3. The No Surprises Act and its independent dispute resolution process have created obstacles to secure reimbursements. The act has "led to unintended consequences for anesthesia providers," and the IDR process has been used by payers to "reduce reimbursement by refusing to go in network with anesthesia providers," according to VMG Health's 2023 "Physician Alignment: Tips & Trends" report

4. Nearly 30% of anesthesiologists are predicted to leave the practice by 2033, according to a 2023 white paper from Medicus Healthcare Solutions, leading to a shortage of 12,500 anesthesiologists. Additionally, more than 17% of anesthesiologists are nearing retirement, and 56% are older than 55. 

5. From 2021 to 2022, more than 2,872 anesthesiologists left the workforce, according to a report from Definitive Healthcare. 

6. Around 13% of anesthesiologists said the hardest part of their job was dealing with Medicare and/or other insurers and getting fair reimbursement, according to Medscape's "Anesthesia Compensation Report 2024" 

7. Cigna announced in March 2023 it was lowering the reimbursements for non-medically directed procedures performed by certified registered nurse anesthetists by 15%. Cigna lowered its reimbursement for claims submitted with the QZ modifier, which indicated a non-medically directed CRNA service.

8. The inflation-adjusted Medicare reimbursement for the selected pain management procedures decreased annually by 2.81% over the last 23 years, according to a February report from American Association of Physician Leadership. 

9. Many anesthesiologists are frustrated with the decline. 

"Anesthesia reimbursements continue to be misunderstood by CMS, insurers and even our own colleagues," Thomas Durick, MD, anesthesiologist at Columbus-based Ohio State University Wexner Medical Center, told Becker's. "We allow the government and insurance companies to dictate what our services are worth (such as the recent bundling of ultrasound services into the most commonly performed regional anesthesia procedures for a reduced total reimbursement). We do the same (or more) work each year for less reimbursement and more challenges to get paid. Until we fight to be seen as more than nameless, faceless plunger pushers with opposable thumbs, we will remain in the shadows."

10. The declines in anesthesiologist reimbursement and pay have pushed ASC leaders into rethinking their anesthesia models.

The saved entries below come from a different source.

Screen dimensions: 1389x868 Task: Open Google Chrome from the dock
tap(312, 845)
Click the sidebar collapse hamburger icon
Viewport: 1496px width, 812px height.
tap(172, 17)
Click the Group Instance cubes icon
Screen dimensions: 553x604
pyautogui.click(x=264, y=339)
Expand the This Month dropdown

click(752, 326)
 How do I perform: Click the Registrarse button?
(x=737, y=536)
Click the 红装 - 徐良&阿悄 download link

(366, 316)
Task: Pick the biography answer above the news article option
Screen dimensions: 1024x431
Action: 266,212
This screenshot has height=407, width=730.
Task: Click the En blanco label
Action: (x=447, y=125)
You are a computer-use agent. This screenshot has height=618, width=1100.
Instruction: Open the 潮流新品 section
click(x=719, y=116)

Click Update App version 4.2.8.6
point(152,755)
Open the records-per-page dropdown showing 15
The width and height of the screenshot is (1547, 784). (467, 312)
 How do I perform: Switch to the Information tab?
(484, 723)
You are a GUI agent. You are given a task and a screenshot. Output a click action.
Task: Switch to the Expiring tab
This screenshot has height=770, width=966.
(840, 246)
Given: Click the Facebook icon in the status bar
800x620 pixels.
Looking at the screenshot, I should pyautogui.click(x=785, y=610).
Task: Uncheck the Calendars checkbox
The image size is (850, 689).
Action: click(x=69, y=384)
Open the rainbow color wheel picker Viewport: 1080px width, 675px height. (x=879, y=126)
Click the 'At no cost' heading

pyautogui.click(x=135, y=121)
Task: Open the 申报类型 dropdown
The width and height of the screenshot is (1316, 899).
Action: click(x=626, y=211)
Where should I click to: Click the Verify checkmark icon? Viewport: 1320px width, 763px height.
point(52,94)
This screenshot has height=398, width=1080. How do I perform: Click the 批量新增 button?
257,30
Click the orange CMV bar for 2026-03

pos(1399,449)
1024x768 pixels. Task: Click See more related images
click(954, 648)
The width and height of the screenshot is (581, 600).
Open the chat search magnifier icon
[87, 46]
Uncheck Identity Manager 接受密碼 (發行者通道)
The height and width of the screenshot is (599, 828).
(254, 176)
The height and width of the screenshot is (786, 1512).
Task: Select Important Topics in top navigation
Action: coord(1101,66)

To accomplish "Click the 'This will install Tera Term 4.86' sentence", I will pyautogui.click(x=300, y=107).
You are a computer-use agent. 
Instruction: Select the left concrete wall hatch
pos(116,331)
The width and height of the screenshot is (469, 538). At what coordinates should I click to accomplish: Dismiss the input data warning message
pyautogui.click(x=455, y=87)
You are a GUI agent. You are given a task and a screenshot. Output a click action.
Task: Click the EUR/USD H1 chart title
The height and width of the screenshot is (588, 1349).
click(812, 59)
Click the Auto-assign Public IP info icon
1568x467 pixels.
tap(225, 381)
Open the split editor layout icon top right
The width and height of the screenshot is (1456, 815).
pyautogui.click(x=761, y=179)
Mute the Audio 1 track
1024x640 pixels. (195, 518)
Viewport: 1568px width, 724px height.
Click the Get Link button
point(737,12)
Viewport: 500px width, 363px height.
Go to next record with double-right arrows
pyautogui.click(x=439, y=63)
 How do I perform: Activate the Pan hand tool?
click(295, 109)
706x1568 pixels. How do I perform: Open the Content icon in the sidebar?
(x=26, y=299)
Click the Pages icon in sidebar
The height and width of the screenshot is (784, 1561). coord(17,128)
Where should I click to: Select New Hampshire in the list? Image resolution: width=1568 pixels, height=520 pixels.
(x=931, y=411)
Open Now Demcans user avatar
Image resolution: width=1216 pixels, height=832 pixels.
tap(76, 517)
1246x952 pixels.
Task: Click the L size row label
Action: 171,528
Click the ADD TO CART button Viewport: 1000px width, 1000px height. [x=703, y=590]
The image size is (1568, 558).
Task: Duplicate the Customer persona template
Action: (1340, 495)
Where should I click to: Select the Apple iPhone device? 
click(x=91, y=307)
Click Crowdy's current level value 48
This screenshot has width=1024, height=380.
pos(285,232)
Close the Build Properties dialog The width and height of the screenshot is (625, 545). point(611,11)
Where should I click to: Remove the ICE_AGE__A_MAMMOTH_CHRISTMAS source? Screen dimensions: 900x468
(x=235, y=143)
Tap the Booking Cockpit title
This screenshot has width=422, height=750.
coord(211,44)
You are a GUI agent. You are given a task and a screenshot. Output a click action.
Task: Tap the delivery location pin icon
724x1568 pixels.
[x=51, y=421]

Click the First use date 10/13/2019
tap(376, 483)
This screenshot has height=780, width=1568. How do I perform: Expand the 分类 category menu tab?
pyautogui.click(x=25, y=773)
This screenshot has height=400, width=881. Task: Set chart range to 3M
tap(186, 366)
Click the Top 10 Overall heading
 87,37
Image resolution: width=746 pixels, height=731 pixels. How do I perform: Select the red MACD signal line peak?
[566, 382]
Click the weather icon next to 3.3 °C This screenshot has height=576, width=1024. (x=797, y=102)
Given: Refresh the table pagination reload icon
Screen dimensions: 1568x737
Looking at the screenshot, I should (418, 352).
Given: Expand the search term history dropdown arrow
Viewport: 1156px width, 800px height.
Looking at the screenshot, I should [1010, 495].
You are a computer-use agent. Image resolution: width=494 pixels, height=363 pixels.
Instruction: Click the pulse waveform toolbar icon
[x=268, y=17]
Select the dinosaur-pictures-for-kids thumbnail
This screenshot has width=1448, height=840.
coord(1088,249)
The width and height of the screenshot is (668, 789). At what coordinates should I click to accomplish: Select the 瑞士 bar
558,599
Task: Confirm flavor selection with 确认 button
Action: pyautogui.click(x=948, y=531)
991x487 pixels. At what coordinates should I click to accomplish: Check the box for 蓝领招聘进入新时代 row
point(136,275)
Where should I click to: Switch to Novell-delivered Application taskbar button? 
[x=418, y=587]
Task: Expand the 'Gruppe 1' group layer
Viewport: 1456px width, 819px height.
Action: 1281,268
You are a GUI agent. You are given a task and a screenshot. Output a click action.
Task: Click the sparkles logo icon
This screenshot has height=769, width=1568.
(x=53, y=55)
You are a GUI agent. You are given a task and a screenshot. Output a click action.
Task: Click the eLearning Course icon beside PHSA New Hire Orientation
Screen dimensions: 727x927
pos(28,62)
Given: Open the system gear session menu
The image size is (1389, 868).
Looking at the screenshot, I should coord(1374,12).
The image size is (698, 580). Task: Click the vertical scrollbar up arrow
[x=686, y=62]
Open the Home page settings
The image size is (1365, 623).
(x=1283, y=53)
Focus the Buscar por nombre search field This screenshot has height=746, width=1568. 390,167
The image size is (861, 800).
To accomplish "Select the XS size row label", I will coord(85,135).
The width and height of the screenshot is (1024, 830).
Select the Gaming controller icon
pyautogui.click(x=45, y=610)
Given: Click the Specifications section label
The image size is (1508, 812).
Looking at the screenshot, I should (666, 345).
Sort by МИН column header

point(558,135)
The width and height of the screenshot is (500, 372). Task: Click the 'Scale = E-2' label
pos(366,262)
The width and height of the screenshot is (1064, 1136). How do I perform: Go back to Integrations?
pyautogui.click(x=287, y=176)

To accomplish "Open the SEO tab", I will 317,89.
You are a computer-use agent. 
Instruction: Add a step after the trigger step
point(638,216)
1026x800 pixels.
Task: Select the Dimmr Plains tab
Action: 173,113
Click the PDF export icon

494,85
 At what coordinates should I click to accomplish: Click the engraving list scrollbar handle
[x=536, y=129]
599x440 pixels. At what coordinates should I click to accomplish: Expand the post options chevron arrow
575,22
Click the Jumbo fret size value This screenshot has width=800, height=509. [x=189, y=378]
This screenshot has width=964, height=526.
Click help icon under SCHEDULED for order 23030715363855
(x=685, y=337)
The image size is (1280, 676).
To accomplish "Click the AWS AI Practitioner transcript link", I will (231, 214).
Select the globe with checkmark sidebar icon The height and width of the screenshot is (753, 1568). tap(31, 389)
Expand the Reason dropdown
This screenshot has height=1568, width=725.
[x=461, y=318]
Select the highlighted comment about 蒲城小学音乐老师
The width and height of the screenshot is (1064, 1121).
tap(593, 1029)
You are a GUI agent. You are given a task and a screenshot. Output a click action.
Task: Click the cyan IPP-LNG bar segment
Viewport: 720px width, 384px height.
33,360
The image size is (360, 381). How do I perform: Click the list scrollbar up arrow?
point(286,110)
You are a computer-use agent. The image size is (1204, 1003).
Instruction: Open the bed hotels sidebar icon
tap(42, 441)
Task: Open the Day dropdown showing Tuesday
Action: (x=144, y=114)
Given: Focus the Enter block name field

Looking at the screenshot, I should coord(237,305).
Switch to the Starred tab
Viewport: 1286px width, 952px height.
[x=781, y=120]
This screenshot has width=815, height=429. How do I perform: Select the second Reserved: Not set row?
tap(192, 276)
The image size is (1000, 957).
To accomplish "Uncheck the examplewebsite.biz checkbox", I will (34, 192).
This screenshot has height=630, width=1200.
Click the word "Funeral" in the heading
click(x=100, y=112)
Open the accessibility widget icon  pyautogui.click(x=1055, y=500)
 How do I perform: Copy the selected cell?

"Anesthesia has been a hot topic of discussion the last two to three years and I don't see that getting better any time soon," Andrew Lovewell, CEO of Columbia (Mo.) Orthopaedic Group, told Becker's. "We have moved to a fully integrated model in our practice where the anesthesia staff are employed through our group practice. This created stability with insurance benefits, better contracts and a more marketable pay range."